Ashley Madison (registered motto: “Life is short. Have an affair.®”) markets itself primarily to married people who are looking for “discreet” adulterous encounters. But Lisuzzo, a Chicago-area 40-year-old, is single. His attorney Tom Zimmerman told the Chicago Tribune that his client joined Ashley Madison because “he was looking for relationships with no strings attached.”
And Lisuzzo wants to continue looking for these relationships on Ashley Madison, so he's suing because, according to the suit filed in Cook County Circuit Court, he “desires to continue to use AM and AM's services, spend the credits he already purchased from AM, and purchase additional credits.”
“Credits” is a reference to Ashley Madison's business model – men wishing to contact or chat with women on the site must buy “credits” for the privilege. Women can use the site for free, although when Annalee Newitz analyzed the Ashley Madison data dumps for Gizmodo, she concluded that only a tiny fraction of the women's profiles showed any activity at all; the bulk of the female accounts were 'bot programs, and the few profiles connected to actual humans showed almost no on-site activity.
“The world of Ashley Madison was a far more dystopian place than anyone had realized,” Newitz wrote on Aug. 26. “This isn’t a debauched wonderland of men cheating on their wives.
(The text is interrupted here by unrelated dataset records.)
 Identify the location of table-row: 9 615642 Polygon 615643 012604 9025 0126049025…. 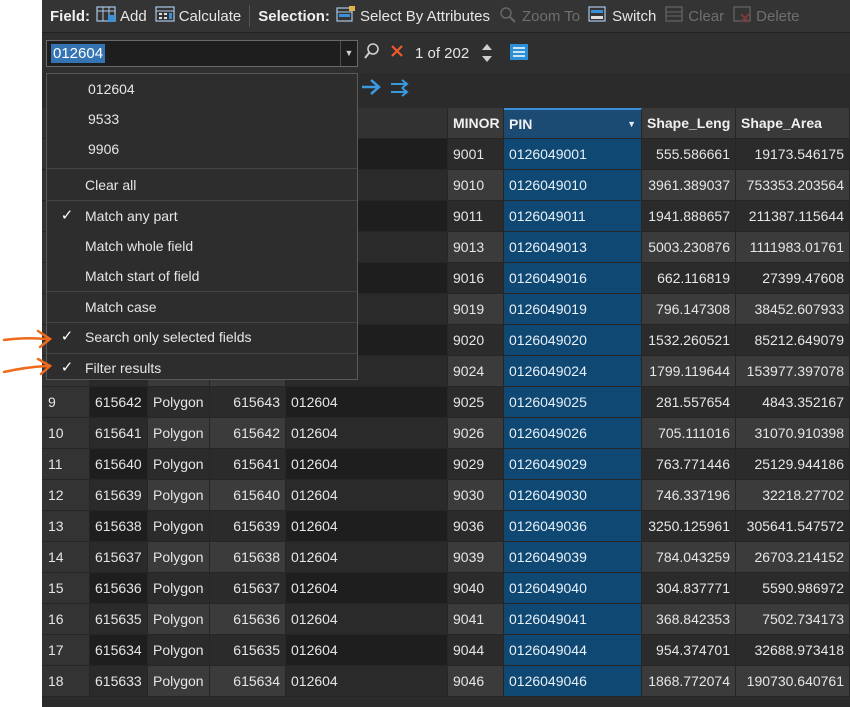
(446, 402).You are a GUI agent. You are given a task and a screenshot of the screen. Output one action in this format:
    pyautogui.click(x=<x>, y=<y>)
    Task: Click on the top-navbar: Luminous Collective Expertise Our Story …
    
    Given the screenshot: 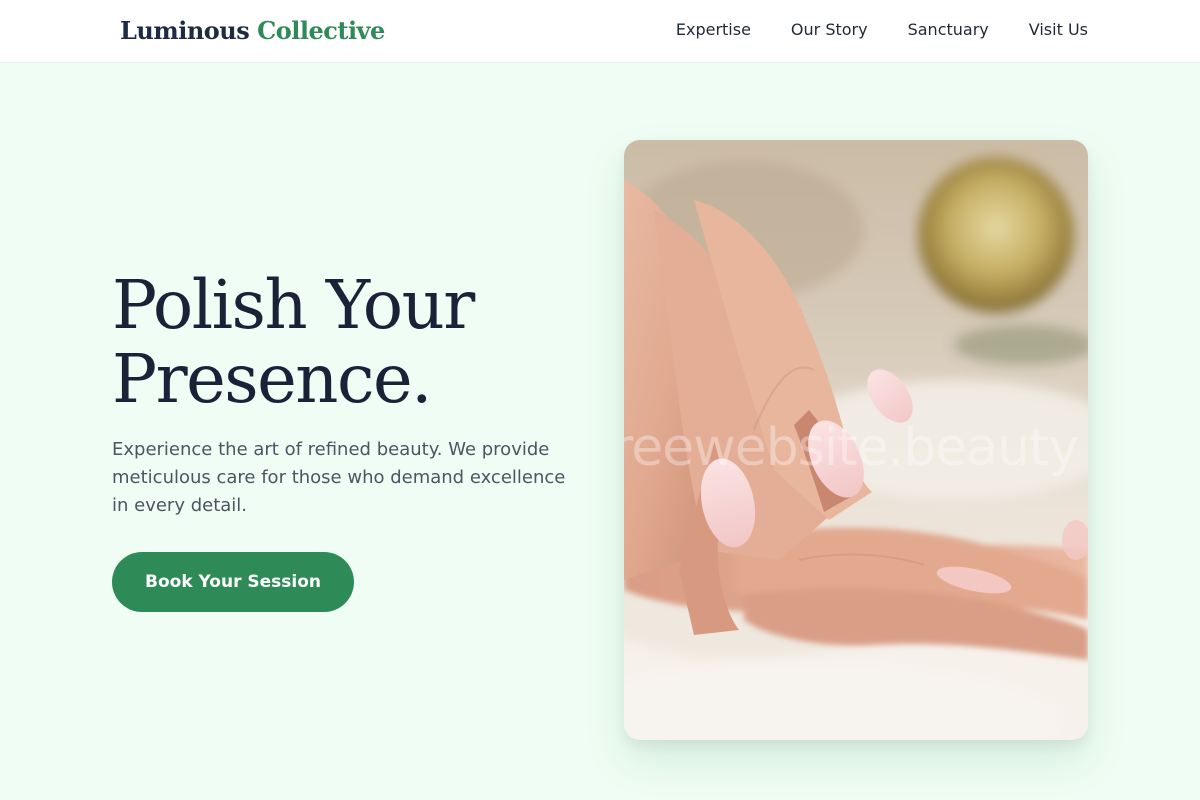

It isn’t even a sadscape of 31 million men competing to attract those 5.5 million women in the database. Instead, it’s like a science fictional future where every woman on Earth is dead, and some Dilbert-like engineer has replaced them with badly-designed robots.”
Lisuzzo's lawsuit says that he “has received communications and spent money attempting to communicate with fake female profiles.” He is asking for an injunction that would force Ashley Madison's parent company, Avid Life Media, to delete all the fake women's Ashley Madison profiles and provide secure and encrypted data storage, so he can “continue to use the services.”